PROVIDED PASSAGE ::

----

Students Versus Prisoners

Neely Young

Due to economic conditions of the past few years, the State of Georgia has reduced its contribution to education by some $751 million – $378 million from higher education and $373 million from K-12. Yet education is the last place that cuts should be made.

We want to start a movement among our state leaders called “Restore Education Funding.” It’s a battle cry to convince our legislature, governor and other state officials to make education the number one item on the agenda for the 2006 legislative session. It’s a battle cry that cuts across party lines. It matters not if you are Republican or Democrat.

This can be accomplished with a small tax increase – a 1 percent sales tax increase, coupled with a formula rollback in personal income taxes. (Look for more on this in the coming months.) The state’s economy is coming back strong. Projections have sales tax collections increasing next year. Changes resulting from recommendations of The Commission for a New Georgia could provide the balance. After using some of the increase to replace reserves, dollars should be available.

Georgia’s public higher education system is known as one of the best in the Southeast. Education is free, if a student maintains a B average. This is one reason Georgia remains among the fastest growing states in the union. More than 140,000 people moved to our state just last year.

----

DATASET ::
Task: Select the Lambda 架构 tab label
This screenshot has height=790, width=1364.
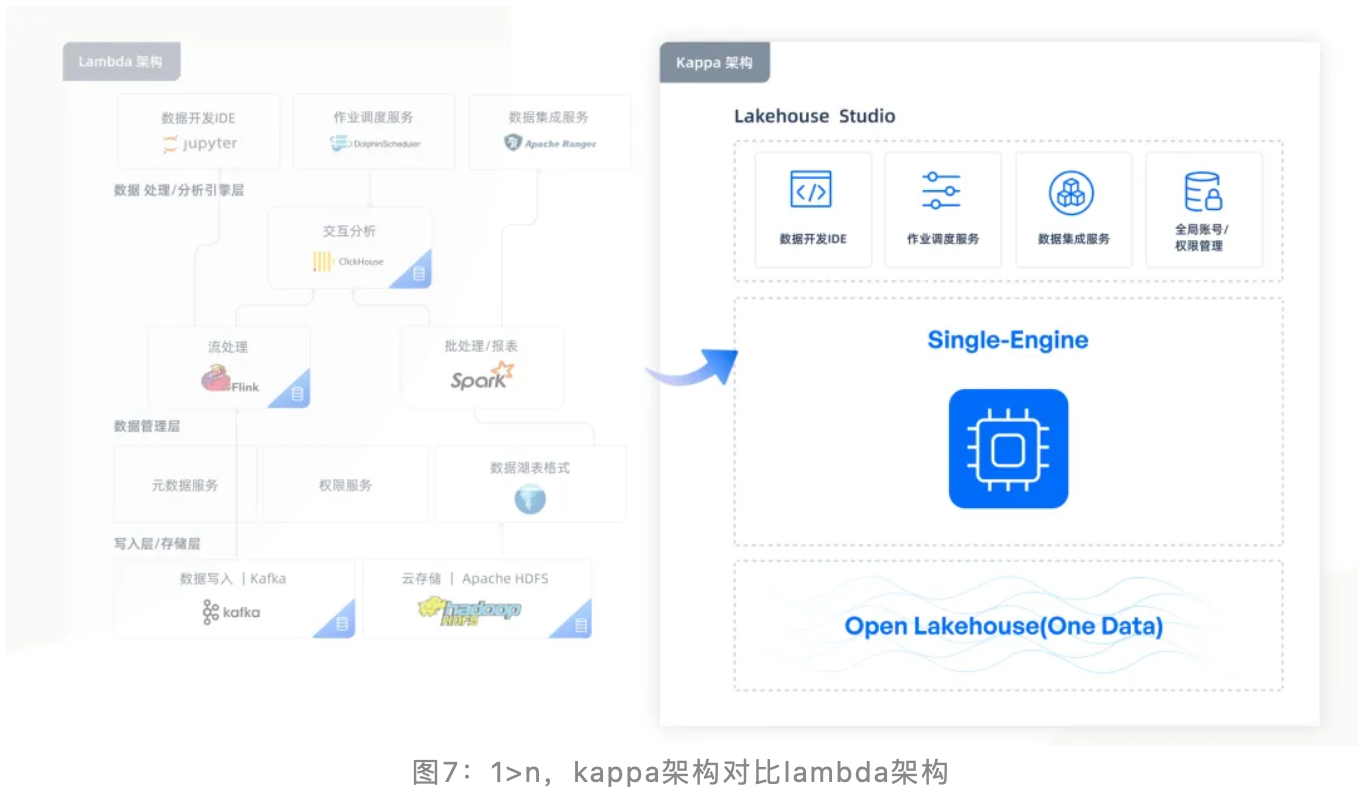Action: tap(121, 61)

----

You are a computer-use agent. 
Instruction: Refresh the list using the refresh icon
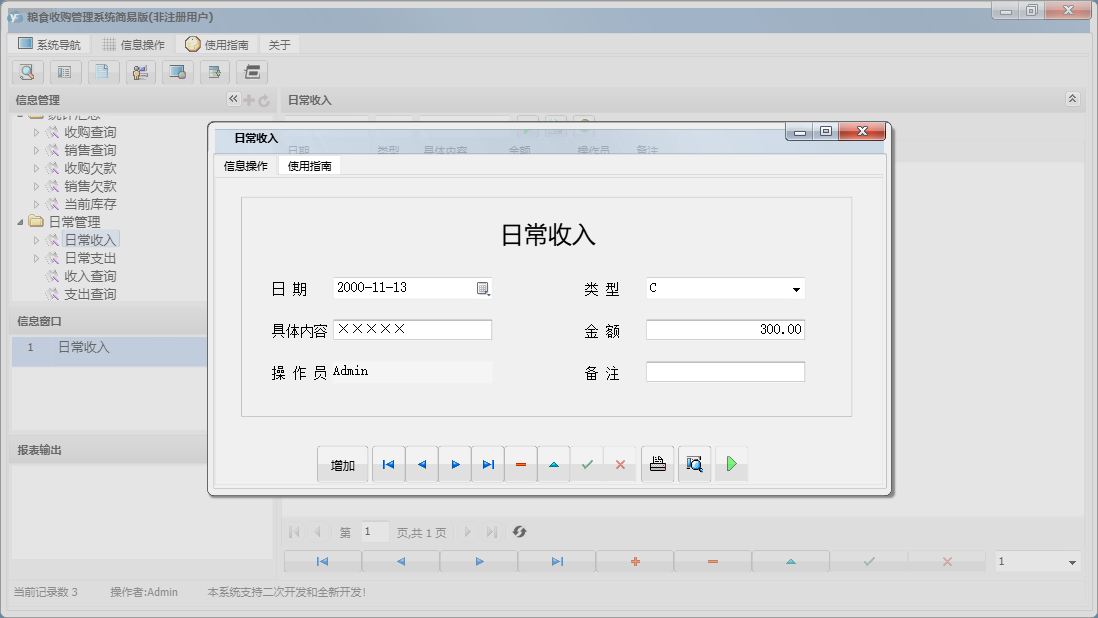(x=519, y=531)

----

WORK INSTRUCTIONS ::
(1) Answer these questions from the column on Georgia education funding.
(a) How much did the state cut from higher education?
(b) What name is proposed for the movement among state leaders?
(c) How many people moved to Georgia last year?
(2) Pick up the column on Georgia education funding after its last sentence and write the next part.

TASK RESPONSES ::
(1)
(a) $378 million
(b) "Restore Education Funding"
(c) More than 140,000

(2)
In addition to such highly regarded public institutions as Georgia Tech, the University of Georgia, Georgia State University and the Medical College of Georgia, we have excellent smaller schools, including the University of West Georgia in Carrollton – whose debate team recently beat Dartmouth, Northwestern and Harvard in the 2005 UC-Berkeley Debate Tournament.

Georgia is also home to some of the nation’s best high schools. Cobb County’s Walton High School has been recognized nationally. Gwinnett County’s Alvin Wilbanks was named the best school superintendent in the nation for 2004.

We are not 49th in the nation in SAT scoring, as has been reported. Mark Musick, president of the Southern Regional Education Board, pointed out last year that only 23 states use the SAT as their standard tests; most use the ACT test.

Given all the plant closings in our state over the past several years, why would we apply deep cuts to the very asset that helps retrain laid-off workers and give them skills to get new jobs? Why pay all the additional unemployment wages, when education is the answer?

Our prison population has grown by leaps and bounds. Most inmates do not have a high school education. When they get out of prison they have no job skills, so tend to go right back in for another prison term. The cost to house these inmates is staggering. In 1980 there were roughly 12,000 beds in the state prison system, with an annual budget of $78 million. By 2001, there were some 44,000 beds and an $893 million budget. There are predictions that next year we will have 57,000 inmates at a cost of close to $940 million – closing in on $1 billion.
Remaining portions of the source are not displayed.